Se a juventude e a pouca bagagem da nova geração brasileira foram apontadas como motivos principais de a natação do país ter deixado os Jogos de Atenas, há quatro anos, sem medalha, a desculpa não poderá ser novamente utilizada se faltarem pódios na Olimpíada de Pequim, em agosto.

Dos 11 atletas brasileiros com índice para o torneio chinês, seis estiveram na Grécia, em 2004. A veterana Fabíola Molina, 32, não foi a Atenas, mas competiu nos Jogos de Sydney-2000.

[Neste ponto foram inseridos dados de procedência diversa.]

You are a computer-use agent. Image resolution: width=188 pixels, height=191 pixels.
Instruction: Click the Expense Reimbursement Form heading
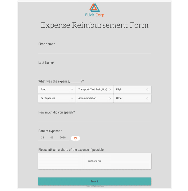(95, 25)
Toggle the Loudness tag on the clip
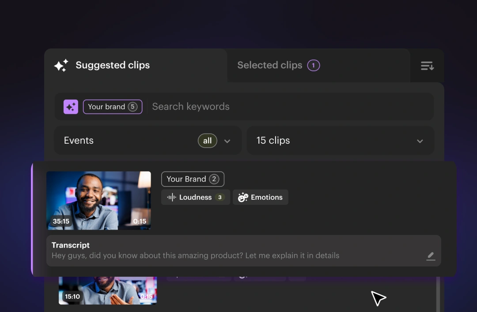Screen dimensions: 477x312 (195, 197)
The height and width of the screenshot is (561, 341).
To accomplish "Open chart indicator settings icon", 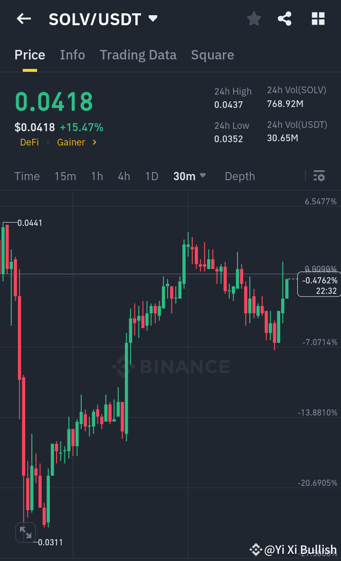I will (319, 176).
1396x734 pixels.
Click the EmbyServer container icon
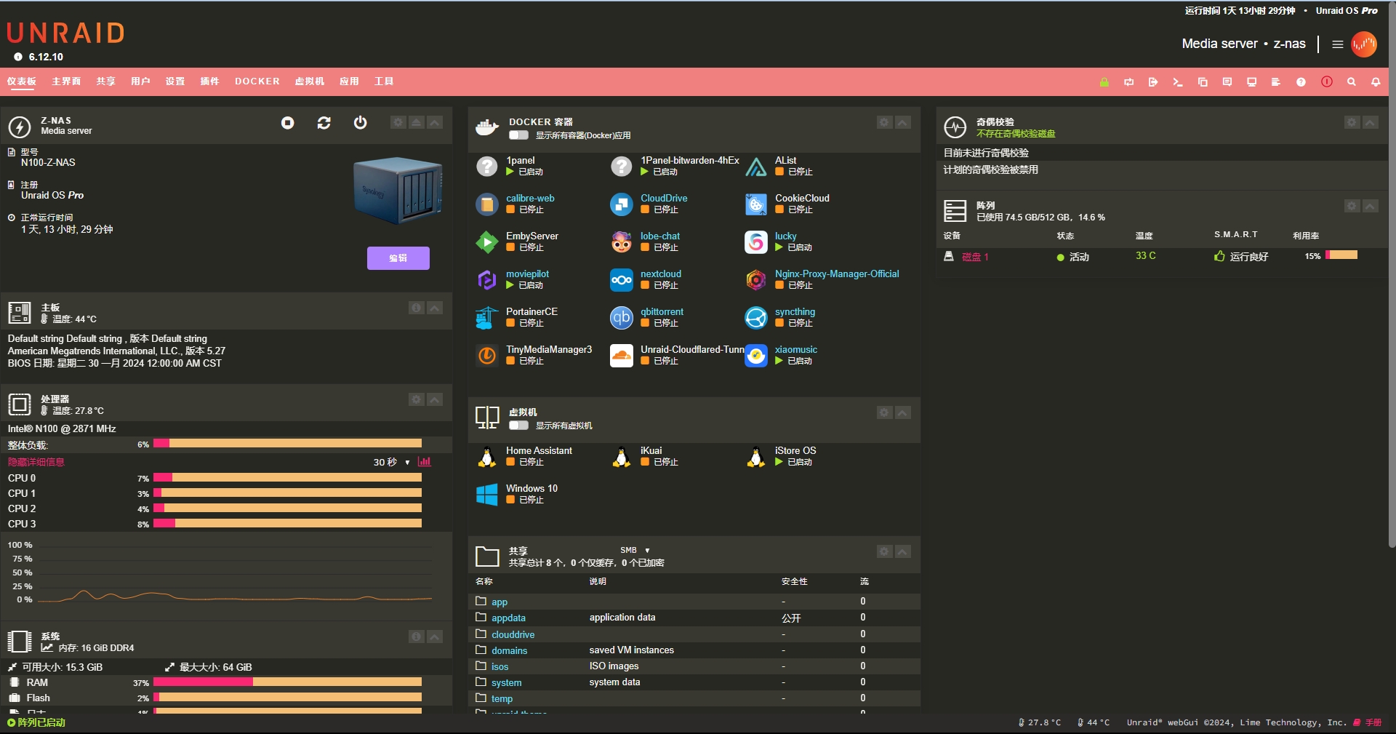(x=486, y=242)
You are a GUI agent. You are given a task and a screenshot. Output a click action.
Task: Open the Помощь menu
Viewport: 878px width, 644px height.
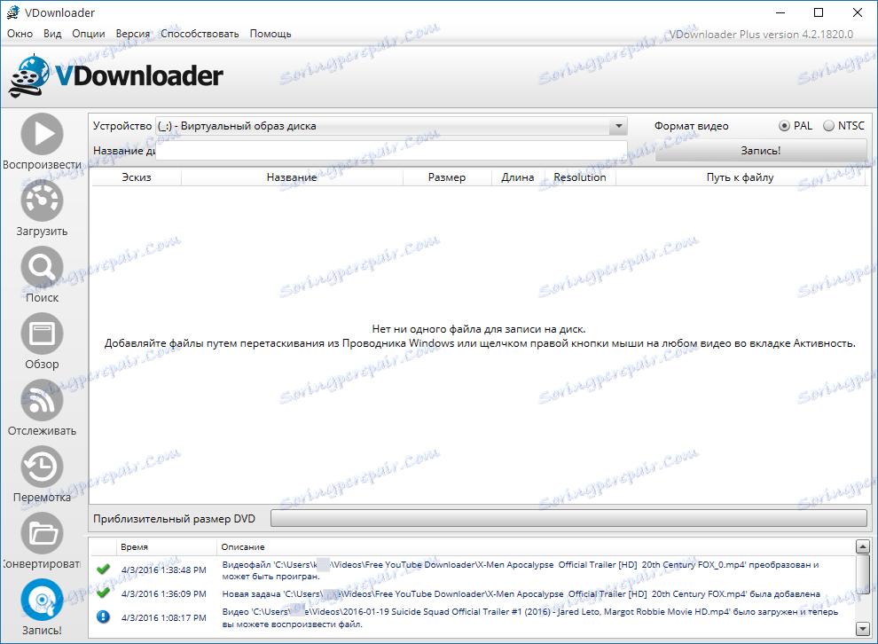tap(270, 33)
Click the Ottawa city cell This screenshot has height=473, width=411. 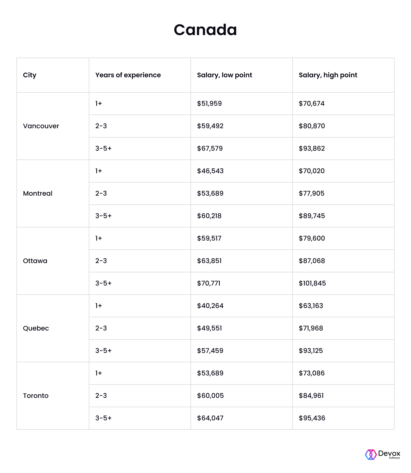35,261
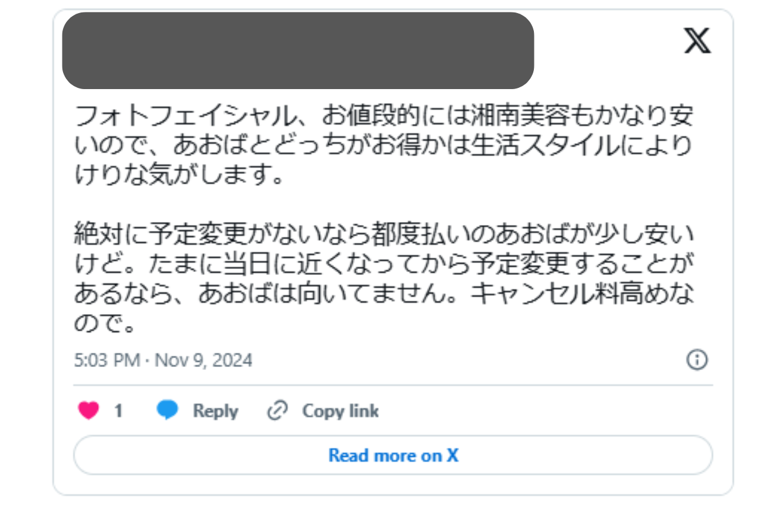Click the Nov 9, 2024 date

203,360
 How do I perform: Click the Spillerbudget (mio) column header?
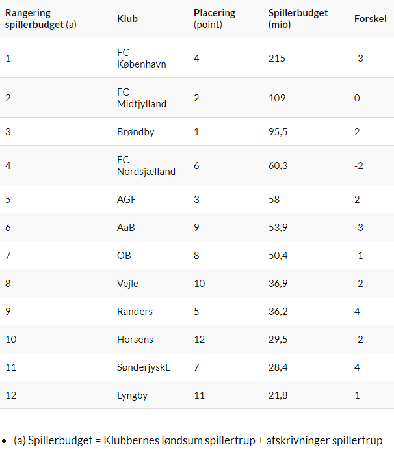298,19
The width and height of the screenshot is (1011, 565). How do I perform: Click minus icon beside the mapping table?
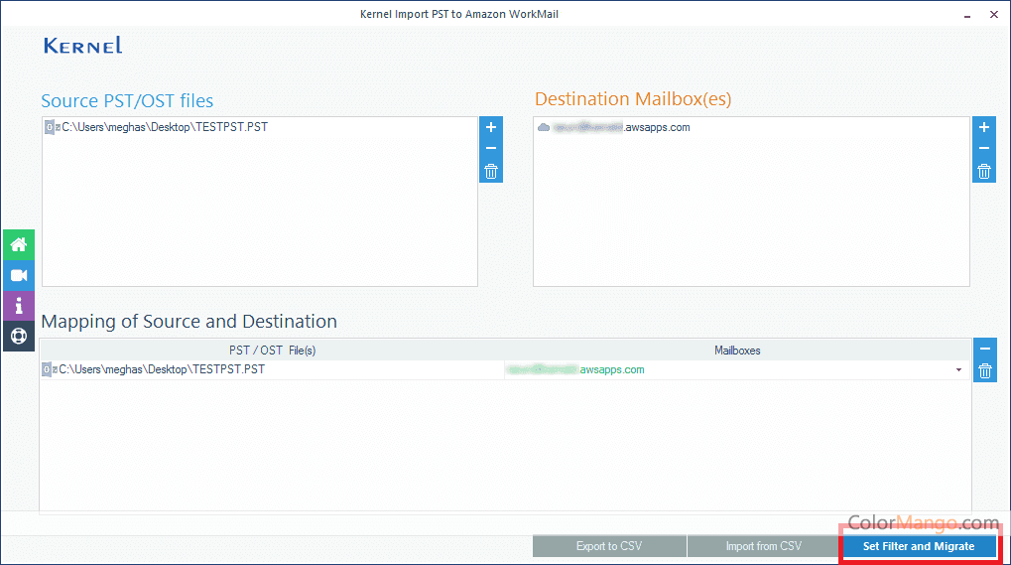[984, 349]
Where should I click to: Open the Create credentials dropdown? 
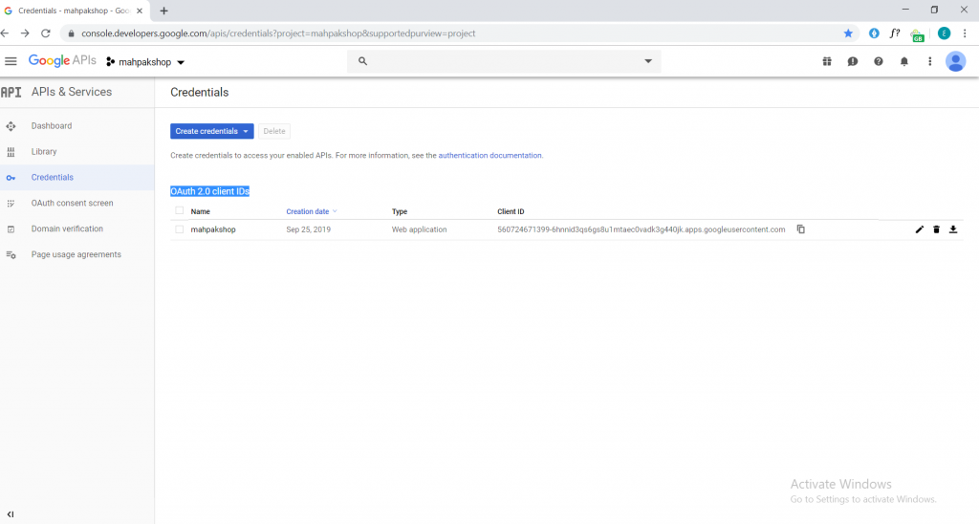(x=211, y=131)
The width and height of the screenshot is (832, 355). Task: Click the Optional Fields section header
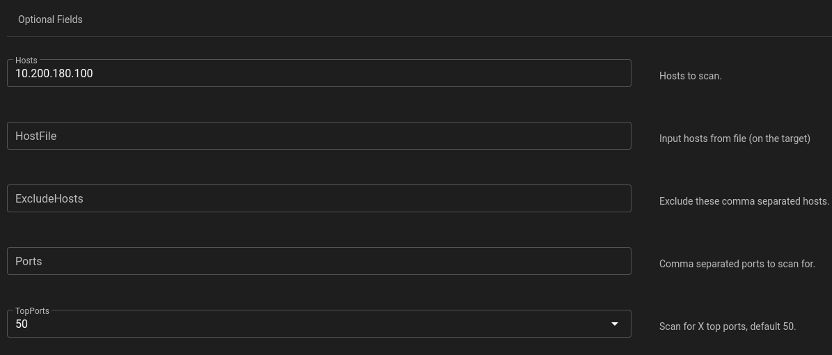[x=50, y=19]
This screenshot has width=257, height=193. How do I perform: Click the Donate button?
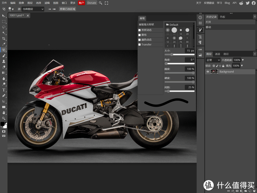coord(92,3)
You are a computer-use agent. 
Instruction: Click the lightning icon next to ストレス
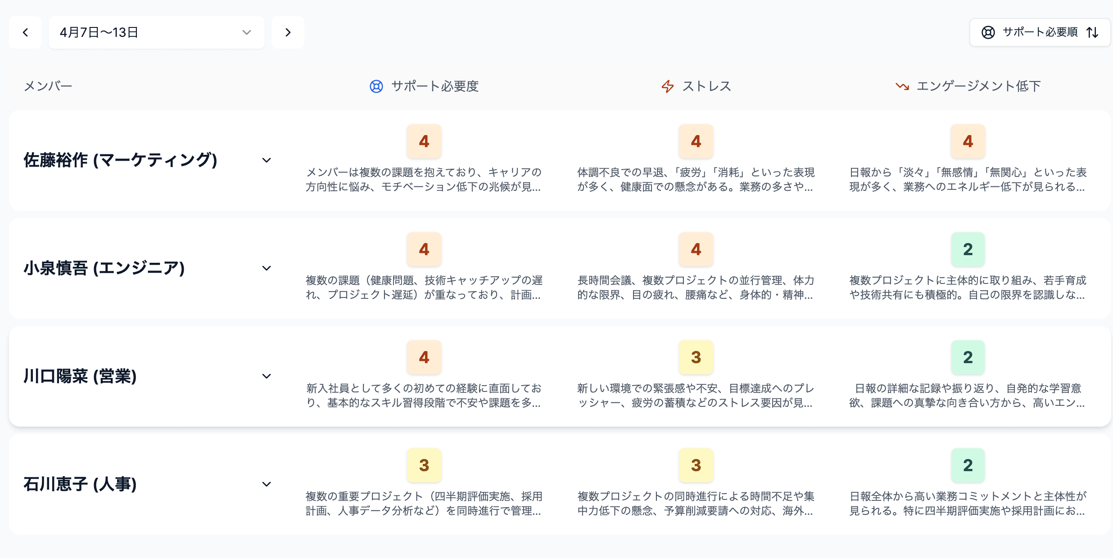tap(667, 86)
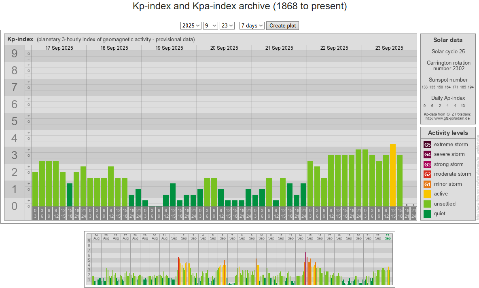Click the light green unsettled level swatch

(428, 204)
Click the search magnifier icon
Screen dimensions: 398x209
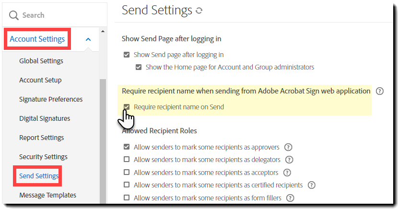(x=13, y=15)
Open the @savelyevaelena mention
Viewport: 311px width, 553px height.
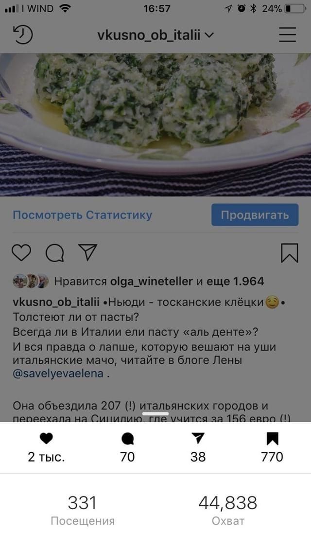point(58,374)
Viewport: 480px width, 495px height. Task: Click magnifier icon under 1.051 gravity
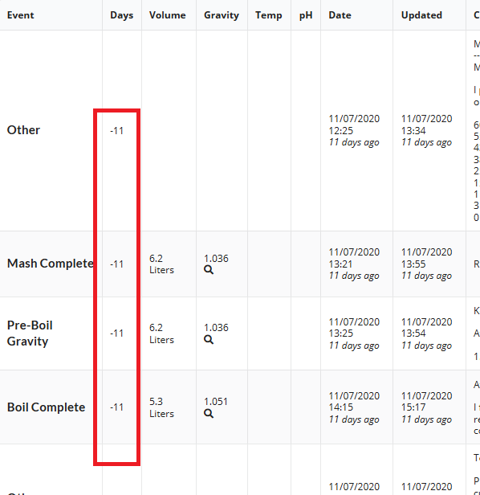click(x=209, y=414)
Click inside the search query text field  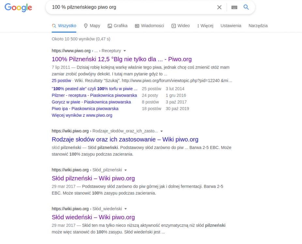(x=130, y=7)
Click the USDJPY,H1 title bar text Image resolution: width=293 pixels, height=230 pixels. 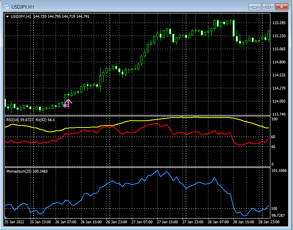pyautogui.click(x=23, y=7)
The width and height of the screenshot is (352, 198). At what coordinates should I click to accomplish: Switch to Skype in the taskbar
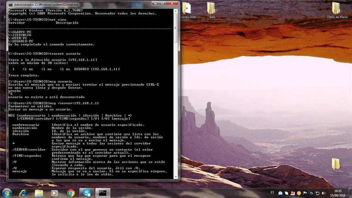pos(87,193)
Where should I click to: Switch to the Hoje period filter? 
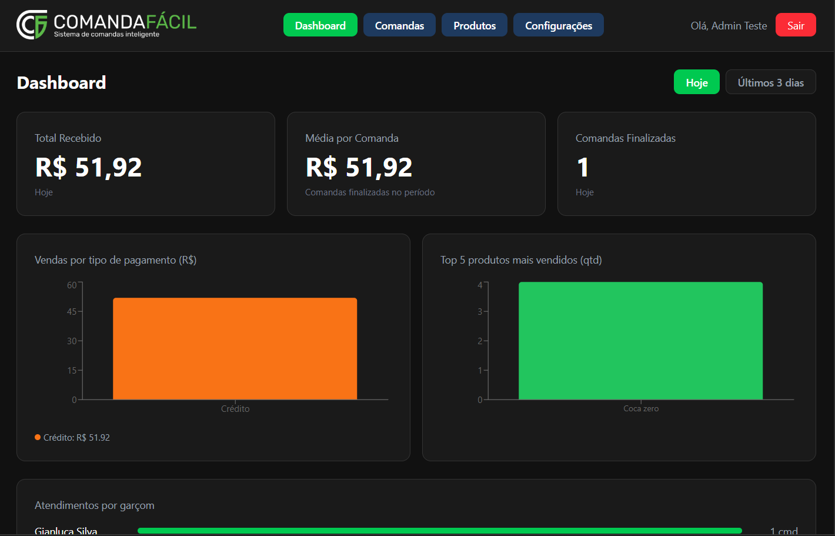coord(696,82)
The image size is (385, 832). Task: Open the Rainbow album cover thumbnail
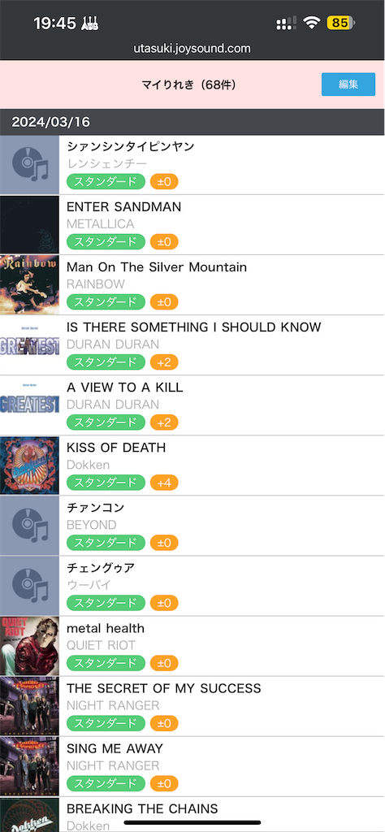click(x=30, y=285)
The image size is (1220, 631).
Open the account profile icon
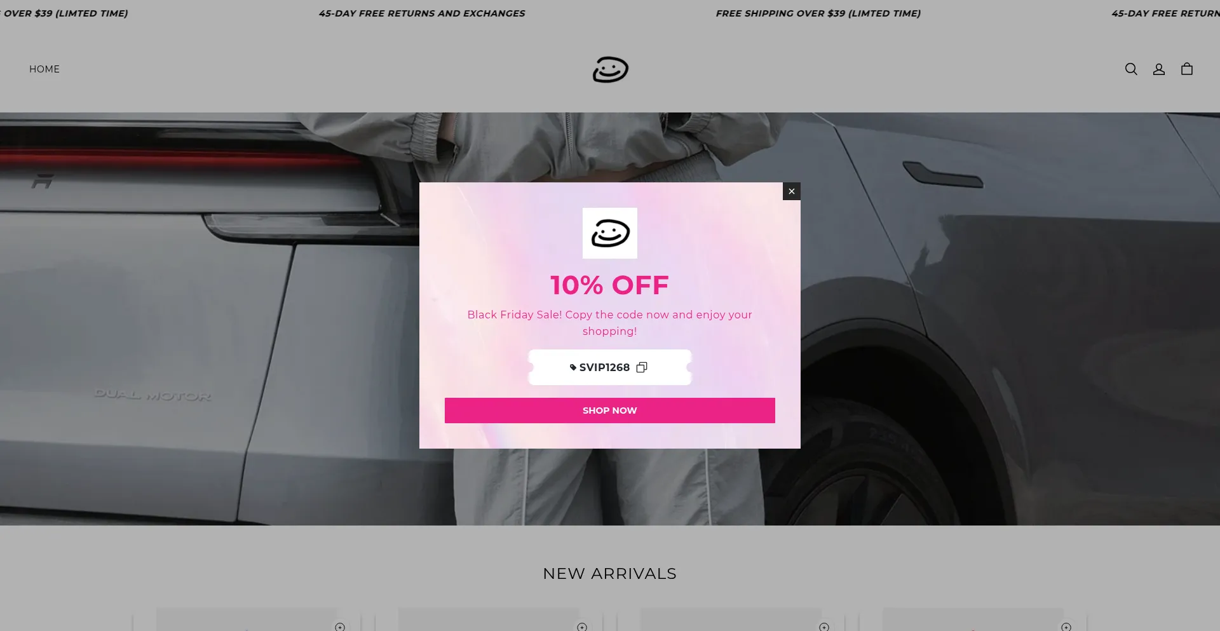[x=1159, y=69]
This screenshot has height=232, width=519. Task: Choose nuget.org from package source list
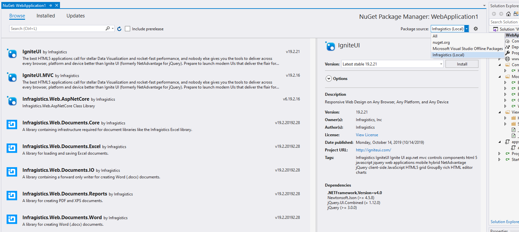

Veja vídeo com entrevista de nadadores brasileiros

Até mesmo os novatos não são tão novatos assim. César Cielo Filho, Henrique Barbosa e Nicholas Santos estiveram no Mundial de Desportos Aquáticos do ano passado, em Melbourne, e no Pan do Rio.

O único atleta com pouca experiência internacional já confirmado é Guilherme Guido, 21, que irá competir nos 100 m costas em Pequim. O atleta paulista, que alcançou o índice no Campeonato Sul-Americano, em março, aposta justamente na bagagem dos companheiros por um bom desempenho brasileiro na natação olímpica.

"A gente tem mais chance de pegar finais e ganhar medalhas do que nos últimos anos, quando ficamos um pouco fora das finais. A nossa qualidade melhorou bastante", disse.

Lucas Salatta, que competiu em Atenas com 17 anos, vai para sua segunda Olimpíada e também defende que a participação do país na China será superior ao desempenho obtido na Grécia.

"Eu acho que a evolução foi vista no Pan, quando tivemos o melhor resultado da história da nossa natação. Acho que na Olimpíada vamos ter um bom desempenho, melhor do que o dos últimos anos. E isso significa medalhas", afirmou.

Em Atenas, foram cinco finais: Flávia Delaroli, Joanna Maranhão, Thiago Pereira e Gabriel Mangabeira, todos então estreantes, além do revezamento 4 x 200 m livre feminino, mas nenhuma medalha, o que não acontecia desde 1988. Os melhores resultados foram obtidos por Joanna (quinta nos 400 m medley) e Thiago (quinto nos 200 m medley).

"Levamos uma geração renovada para 2004. Essa postura foi muito elogiada no início, mas depois foi muito criticada porque não trouxemos medalhas. Demos seqüência a esse trabalho e hoje falamos em dois ou três brasileiros em condições de brigar por medalha. Eu acredito que a gente vai trazer medalha dessa Olimpíada", justificou Alberto Silva, o Albertinho, técnico da seleção brasileira.